Libia, denuncia shock: centinaia di detenuti torturati nelle carceri dell’Est

di Marco Trovato

L’Istituto nazionale per i diritti umani accusa le autorità dell’Est libico, controllato dal generale Khalifa Haftar, di detenere illegalmente 210 persone, tra cui donne e minori, in condizioni disumane. Documentati torture, isolamento e persecuzioni contro membri della confraternita sufi. Presentato un dossier alla Corte penale internazionale per possibili crimini contro l’umanità.

L’Istituto nazionale per i diritti umani in Libia ha espresso una profonda preoccupazione per la detenzione arbitraria e al di fuori di ogni quadro legale di cittadini libici in tre carceri dell’Est del Paese, un territorio sottoposto al controllo del maresciallo Khalifa Haftar. Secondo quanto denunciato dall’organizzazione, sono 210 le persone trattenute illegalmente nelle strutture di Al-Kuweifiya e Abu Dizra, a Benghazi, e nella prigione di Qarnada, a Shahat. Tra i detenuti, privati dei loro diritti e sottoposti a torture fisiche e psicologiche, vi sono anche donne, anziani e bambini.

L’istituzione umanitaria ha rilevato che i trattamenti peggiori vengono riservati ai membri della confraternita sufi, i quali subiscono l’isolamento e la privazione di assistenza medica. Nelle zone controllate da Haftar, i sufi sono perseguitati dal 2024 ad opera di alcune brigate salafite inquadrate nelle file dell’esercito nazionale libico, che si oppongono alla visione tradizionalmente più moderata e tollerante del sufismo.

Molte delle persone recluse si trovano in questa condizione da due anni e mezzo senza che sia stata avviata alcuna procedura legale e senza la possibilità di comunicare con le famiglie o con i legali, in aperto contrasto con le decisioni della magistratura e dei tribunali che ne avevano già ordinato la scarcerazione.
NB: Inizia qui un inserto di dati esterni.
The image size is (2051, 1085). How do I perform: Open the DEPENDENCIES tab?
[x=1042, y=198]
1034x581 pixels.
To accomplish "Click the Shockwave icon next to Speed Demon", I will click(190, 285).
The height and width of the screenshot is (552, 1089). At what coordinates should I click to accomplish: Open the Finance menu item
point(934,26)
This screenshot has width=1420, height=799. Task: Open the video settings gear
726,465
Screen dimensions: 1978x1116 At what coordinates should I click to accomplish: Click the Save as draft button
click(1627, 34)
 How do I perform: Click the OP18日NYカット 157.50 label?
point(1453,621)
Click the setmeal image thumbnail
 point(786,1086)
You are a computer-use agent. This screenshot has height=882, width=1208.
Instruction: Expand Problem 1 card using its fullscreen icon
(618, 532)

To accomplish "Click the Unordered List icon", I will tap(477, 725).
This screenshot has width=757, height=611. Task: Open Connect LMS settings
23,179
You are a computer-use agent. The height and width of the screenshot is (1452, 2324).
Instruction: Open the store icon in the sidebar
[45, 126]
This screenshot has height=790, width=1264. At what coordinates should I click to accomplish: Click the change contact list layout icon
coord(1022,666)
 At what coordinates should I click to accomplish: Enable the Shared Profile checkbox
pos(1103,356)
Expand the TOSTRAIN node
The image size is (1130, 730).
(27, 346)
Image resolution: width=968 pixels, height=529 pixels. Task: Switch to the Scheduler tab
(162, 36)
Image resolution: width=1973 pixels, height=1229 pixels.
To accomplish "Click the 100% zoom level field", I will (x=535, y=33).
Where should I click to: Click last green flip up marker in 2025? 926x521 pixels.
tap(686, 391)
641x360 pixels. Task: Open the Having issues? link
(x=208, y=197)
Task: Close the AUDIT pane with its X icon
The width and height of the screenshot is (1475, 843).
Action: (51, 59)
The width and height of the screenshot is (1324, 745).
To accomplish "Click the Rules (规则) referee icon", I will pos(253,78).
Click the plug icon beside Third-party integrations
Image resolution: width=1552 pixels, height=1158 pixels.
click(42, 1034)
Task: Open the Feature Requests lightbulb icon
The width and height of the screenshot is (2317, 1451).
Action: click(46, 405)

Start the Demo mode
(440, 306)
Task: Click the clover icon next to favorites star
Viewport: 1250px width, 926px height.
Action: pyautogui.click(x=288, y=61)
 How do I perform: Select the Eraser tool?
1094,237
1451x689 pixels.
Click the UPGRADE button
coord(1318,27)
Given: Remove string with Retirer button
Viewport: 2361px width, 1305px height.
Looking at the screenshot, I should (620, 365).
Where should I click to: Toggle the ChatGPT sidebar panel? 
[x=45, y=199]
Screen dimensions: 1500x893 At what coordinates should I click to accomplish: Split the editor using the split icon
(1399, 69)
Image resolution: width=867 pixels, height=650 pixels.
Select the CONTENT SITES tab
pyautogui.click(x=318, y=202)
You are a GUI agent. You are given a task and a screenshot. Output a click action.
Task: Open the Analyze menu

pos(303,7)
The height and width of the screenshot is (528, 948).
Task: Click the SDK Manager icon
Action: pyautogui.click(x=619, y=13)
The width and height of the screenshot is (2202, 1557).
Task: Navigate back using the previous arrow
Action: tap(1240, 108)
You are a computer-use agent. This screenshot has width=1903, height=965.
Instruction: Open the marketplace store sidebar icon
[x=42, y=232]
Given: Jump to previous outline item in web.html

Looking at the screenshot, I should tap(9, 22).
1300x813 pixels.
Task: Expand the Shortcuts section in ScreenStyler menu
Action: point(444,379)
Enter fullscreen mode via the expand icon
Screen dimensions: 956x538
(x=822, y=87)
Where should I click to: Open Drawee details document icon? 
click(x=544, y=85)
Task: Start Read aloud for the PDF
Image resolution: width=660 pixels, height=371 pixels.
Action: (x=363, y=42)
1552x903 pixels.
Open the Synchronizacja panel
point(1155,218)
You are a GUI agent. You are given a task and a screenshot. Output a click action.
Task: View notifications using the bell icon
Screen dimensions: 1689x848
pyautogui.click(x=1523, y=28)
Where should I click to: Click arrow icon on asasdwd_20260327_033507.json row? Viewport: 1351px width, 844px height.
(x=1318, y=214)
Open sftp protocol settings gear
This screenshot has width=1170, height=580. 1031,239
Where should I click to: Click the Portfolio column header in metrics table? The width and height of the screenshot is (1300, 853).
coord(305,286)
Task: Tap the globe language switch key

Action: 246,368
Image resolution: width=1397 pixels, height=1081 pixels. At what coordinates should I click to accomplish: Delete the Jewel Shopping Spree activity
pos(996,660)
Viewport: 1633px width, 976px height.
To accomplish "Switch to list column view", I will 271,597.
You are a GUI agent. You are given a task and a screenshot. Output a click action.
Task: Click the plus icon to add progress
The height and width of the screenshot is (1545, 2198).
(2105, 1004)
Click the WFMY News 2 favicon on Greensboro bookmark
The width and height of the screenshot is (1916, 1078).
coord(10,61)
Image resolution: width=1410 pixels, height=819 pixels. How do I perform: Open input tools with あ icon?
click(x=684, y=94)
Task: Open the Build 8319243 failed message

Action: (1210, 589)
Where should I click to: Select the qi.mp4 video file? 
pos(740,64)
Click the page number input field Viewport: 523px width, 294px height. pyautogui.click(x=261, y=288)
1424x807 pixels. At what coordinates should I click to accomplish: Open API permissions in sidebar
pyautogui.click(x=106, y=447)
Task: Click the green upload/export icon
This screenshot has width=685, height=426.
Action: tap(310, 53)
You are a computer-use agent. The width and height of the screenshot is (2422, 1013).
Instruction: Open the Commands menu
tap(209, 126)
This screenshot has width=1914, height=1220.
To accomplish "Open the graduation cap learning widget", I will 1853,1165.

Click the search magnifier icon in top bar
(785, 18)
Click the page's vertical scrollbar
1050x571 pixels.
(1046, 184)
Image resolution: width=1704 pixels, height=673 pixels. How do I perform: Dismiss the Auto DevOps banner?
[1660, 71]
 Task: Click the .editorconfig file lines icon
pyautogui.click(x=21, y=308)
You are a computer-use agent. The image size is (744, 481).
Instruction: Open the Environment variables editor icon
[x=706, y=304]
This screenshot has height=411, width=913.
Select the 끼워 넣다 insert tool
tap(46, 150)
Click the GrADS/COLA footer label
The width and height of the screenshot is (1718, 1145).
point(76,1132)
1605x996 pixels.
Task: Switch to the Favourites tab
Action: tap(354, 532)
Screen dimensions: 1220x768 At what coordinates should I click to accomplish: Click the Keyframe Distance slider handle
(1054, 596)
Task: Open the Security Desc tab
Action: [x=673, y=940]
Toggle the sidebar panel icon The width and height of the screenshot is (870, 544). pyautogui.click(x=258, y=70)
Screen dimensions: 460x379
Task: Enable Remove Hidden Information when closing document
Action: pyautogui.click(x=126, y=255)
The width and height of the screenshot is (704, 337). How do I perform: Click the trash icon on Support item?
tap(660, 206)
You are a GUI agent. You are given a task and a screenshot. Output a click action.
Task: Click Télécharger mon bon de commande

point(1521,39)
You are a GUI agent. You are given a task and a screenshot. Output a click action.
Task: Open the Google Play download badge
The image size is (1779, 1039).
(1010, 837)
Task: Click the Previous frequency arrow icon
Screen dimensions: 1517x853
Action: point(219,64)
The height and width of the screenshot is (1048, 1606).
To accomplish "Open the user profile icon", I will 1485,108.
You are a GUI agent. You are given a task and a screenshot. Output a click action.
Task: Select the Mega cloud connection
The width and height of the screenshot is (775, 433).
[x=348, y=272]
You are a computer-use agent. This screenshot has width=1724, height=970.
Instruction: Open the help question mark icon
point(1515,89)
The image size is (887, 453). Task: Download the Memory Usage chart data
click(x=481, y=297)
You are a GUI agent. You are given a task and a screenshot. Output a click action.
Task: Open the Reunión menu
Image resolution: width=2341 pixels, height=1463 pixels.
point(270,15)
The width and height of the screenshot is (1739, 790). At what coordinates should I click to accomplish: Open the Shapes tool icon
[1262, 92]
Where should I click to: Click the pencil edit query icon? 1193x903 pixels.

Il presidente dell’Istituto nazionale, Ahmad Hamza, ha chiesto la regolarizzazione della posizione dei detenuti, sollecitando la loro liberazione o il deferimento alla giustizia per verificare la validità delle accuse. Hamza ha avvertito che, in caso di inadempienza della magistratura libica, l’organismo si rivolgerà ai meccanismi internazionali, inclusa la Corte internazionale di giustizia, poiché le violazioni riscontrate potrebbero configurarsi come crimini contro l’umanità. L’istituzione ha dichiarato di disporre delle prove di tali abusi e ha già presentato una formale richiesta di indagine alla Corte penale internazionale, trasmettendo l’intera documentazione in suo possesso.